A second side effect of going through that condition has been a palpable increase in feeling “glad to be alive”: a strong realization that I should not take life for granted. This causes a general opening up in a person, which is also an emotional undercurrent of this poem.

            Eyes, windows,
    doors, all open.  Welcome.

So many folks helped me get through this challenge that I also got a strong impression of community, and of our being in this thing together.  This third emotional thread finds expression in the text as well.

    Build what’s greater
      than any one.

There are many examples for each of these emotional veins in the poem, but these quotes should be enough to show the connections.

As for the style of this poem: for decades, when the subject calls for it, I've adopted what I’ve called ‘tight-form writing’. Roughly this results in a kind of telegraphic, shorter version of English.
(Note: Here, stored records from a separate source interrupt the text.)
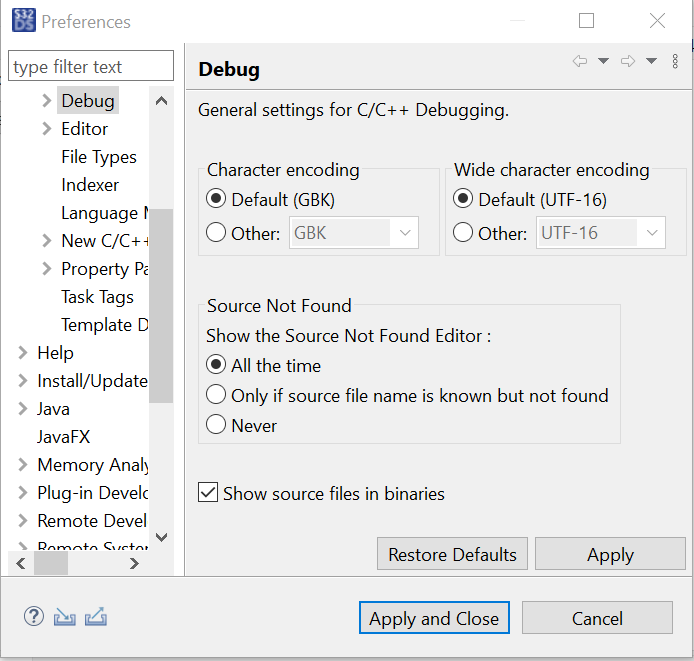Click the Forward navigation arrow icon
This screenshot has height=661, width=694.
[628, 62]
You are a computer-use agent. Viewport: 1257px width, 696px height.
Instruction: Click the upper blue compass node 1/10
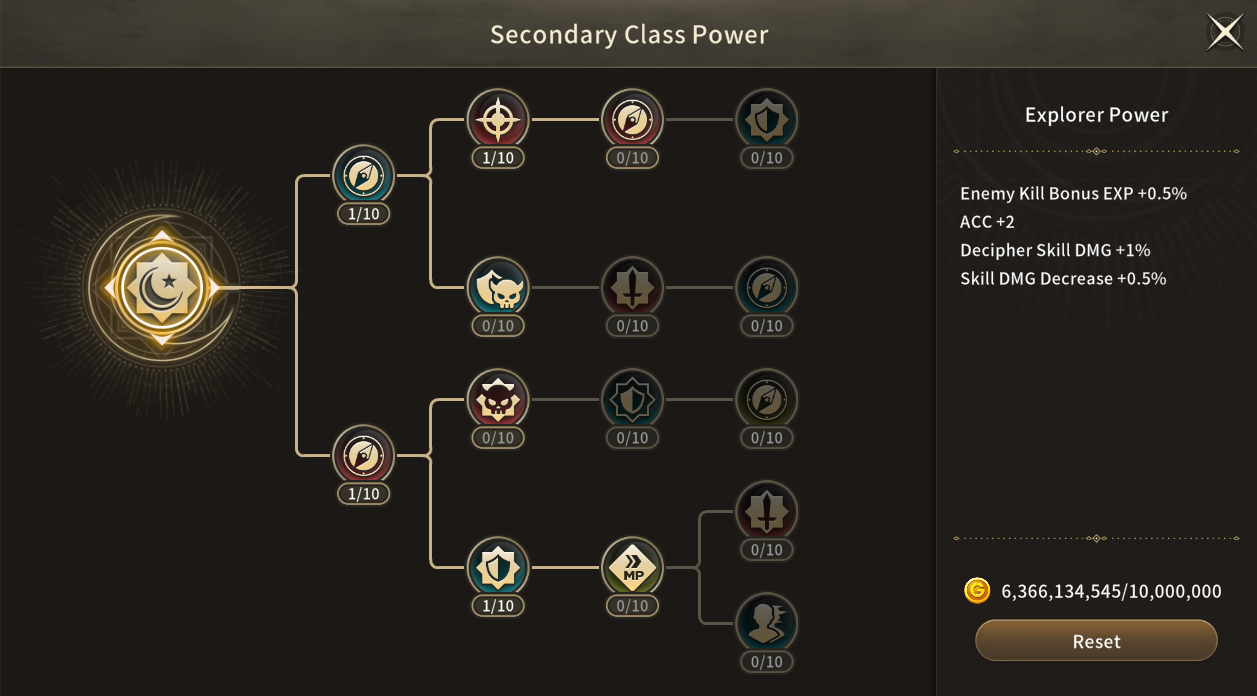364,176
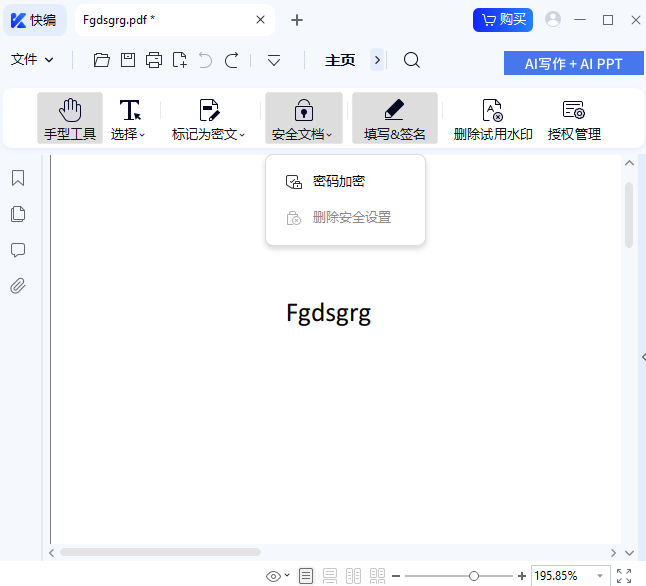Click the Fill & Sign (填写&签名) tool

pos(394,118)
When this text tightness gets applied along aesthetic lines, this results in the type of poetic grammar seen here. It fits the emotional content of the poem in that it praises each individual breath.
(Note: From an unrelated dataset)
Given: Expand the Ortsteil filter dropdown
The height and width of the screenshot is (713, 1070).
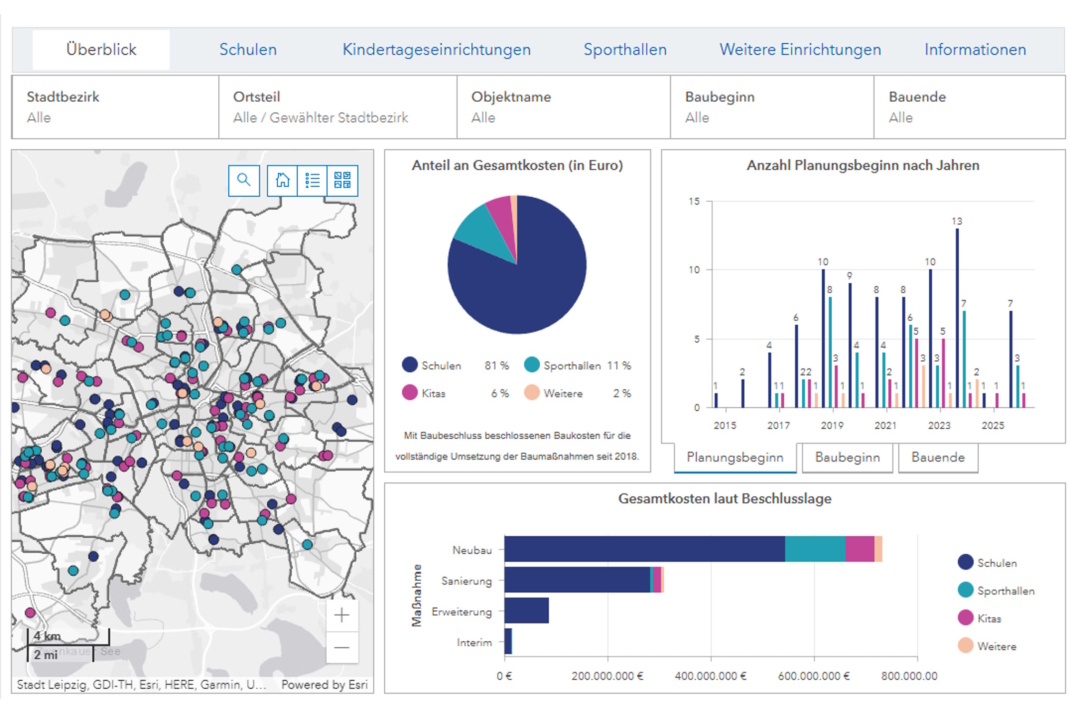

Q: What is it about the “telegraphic, shorter version of English” that appeals?

A: Telegraphic or as I now refer to it “tight-writing” developed first while taking notes, as a way of dealing with motor-mouth lecturing professors when I first arrived at University. It seemed impossible for me to catch every sentence they uttered, and tape recording their lectures for later transcription more than tripled the amount of work. So I quickly had to develop a very condensed way of taking notes in order to come close to keeping up with the knowledge stream.

Three examples from Astronomy course notes, 1976:

    Hubble thought: classification system, mistake.
    Big Bang Theory – correlates to Universe expanding.
    Relativity meant: static Universe impossible.
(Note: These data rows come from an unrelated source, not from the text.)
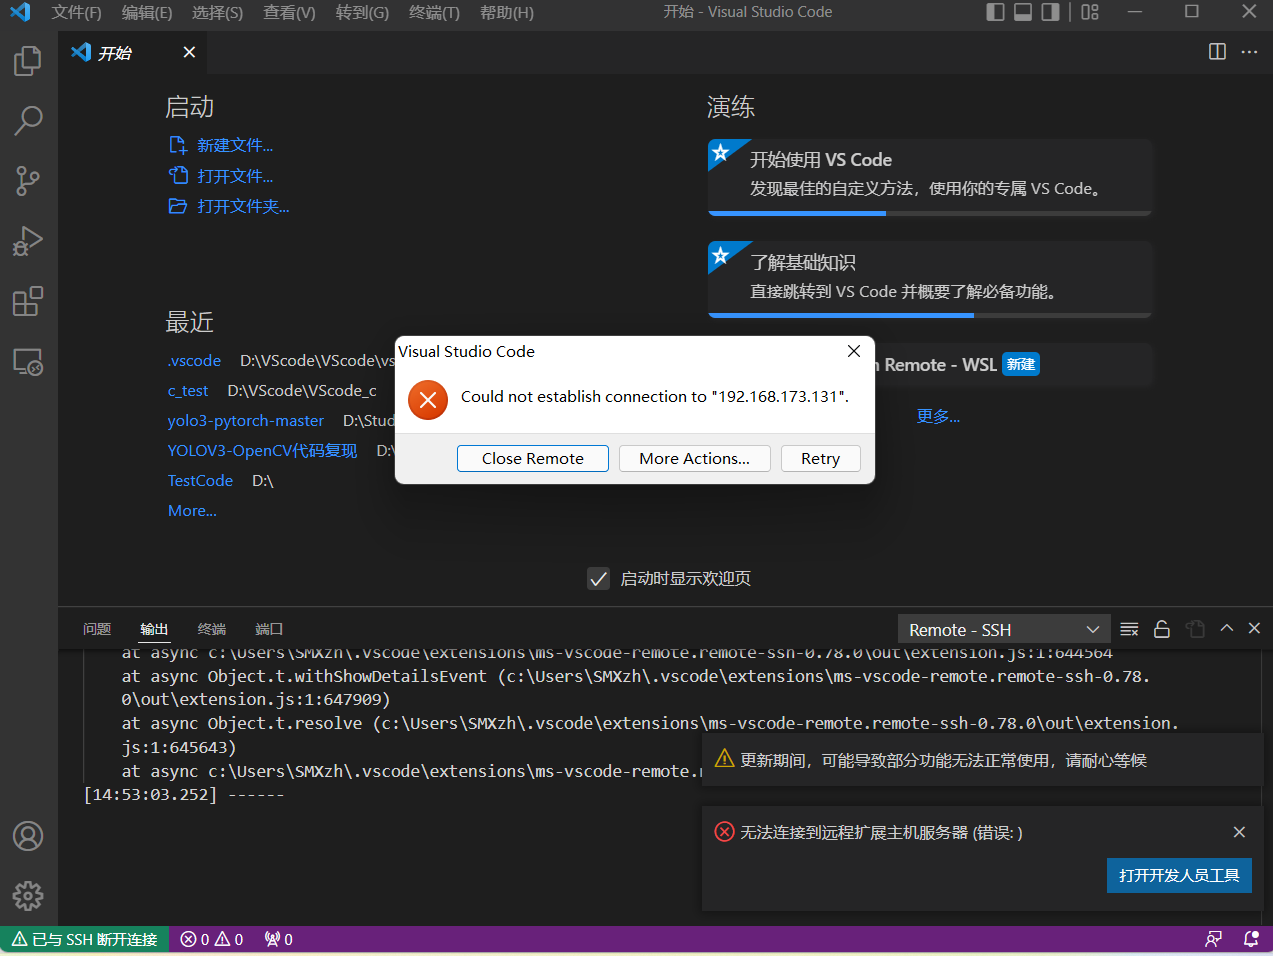Screen dimensions: 1273x956
Task: Toggle the output auto-scroll lock
Action: [1161, 628]
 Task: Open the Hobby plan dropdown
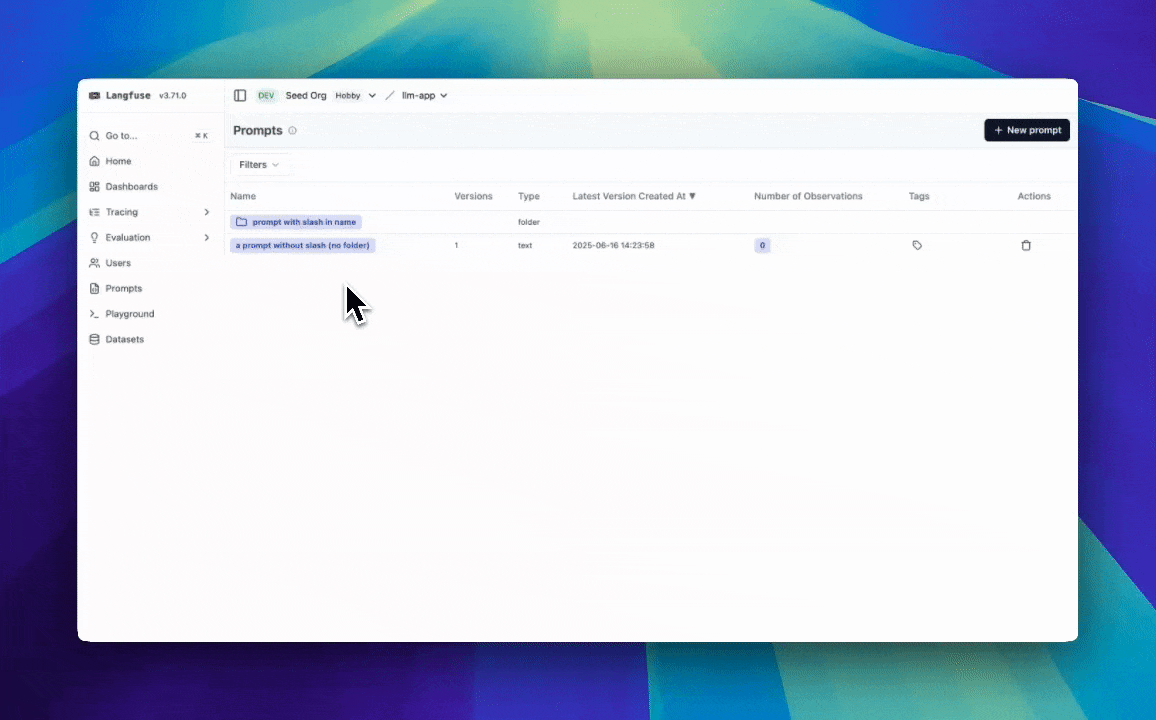[x=355, y=95]
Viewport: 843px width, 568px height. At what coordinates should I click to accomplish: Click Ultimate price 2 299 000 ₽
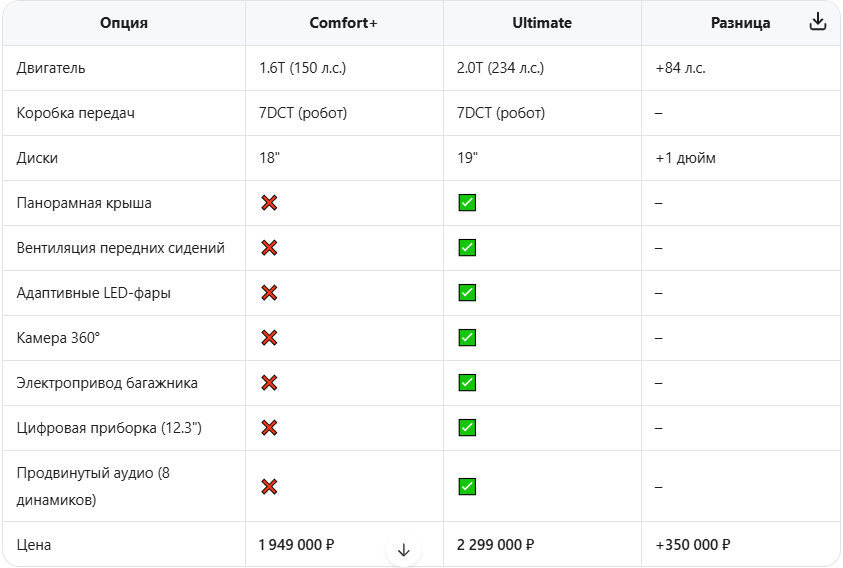(x=496, y=545)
Not long after, in the pages of my logbook, I noticed that certain awareness-based experiences were also overloading my capacity to write, if I tried to transcribe them live. As with the University notes, there was simply too much happening all-at-once for me to catch any meaningful percentage of it in ink. So I adapted my note-taking way of writing for ‘live stream capture' in my logbook. I noticed there was quite an important difference with these ‘live in the moment’ texts, with a particular advantage in capturing the core of an experience. Tight-writing had been adapted to logbook writing, in other words, for those cases where I wanted to capture experiences in the stream as they flowed.

Examples from my logbook, sometime in 1989:

    Must drop soul-garbage. Detritus. Past does not bind.
    Accept. Answerless in world of changes. Can be done.
    As inside, so outside. Pile of fragments, not EZ.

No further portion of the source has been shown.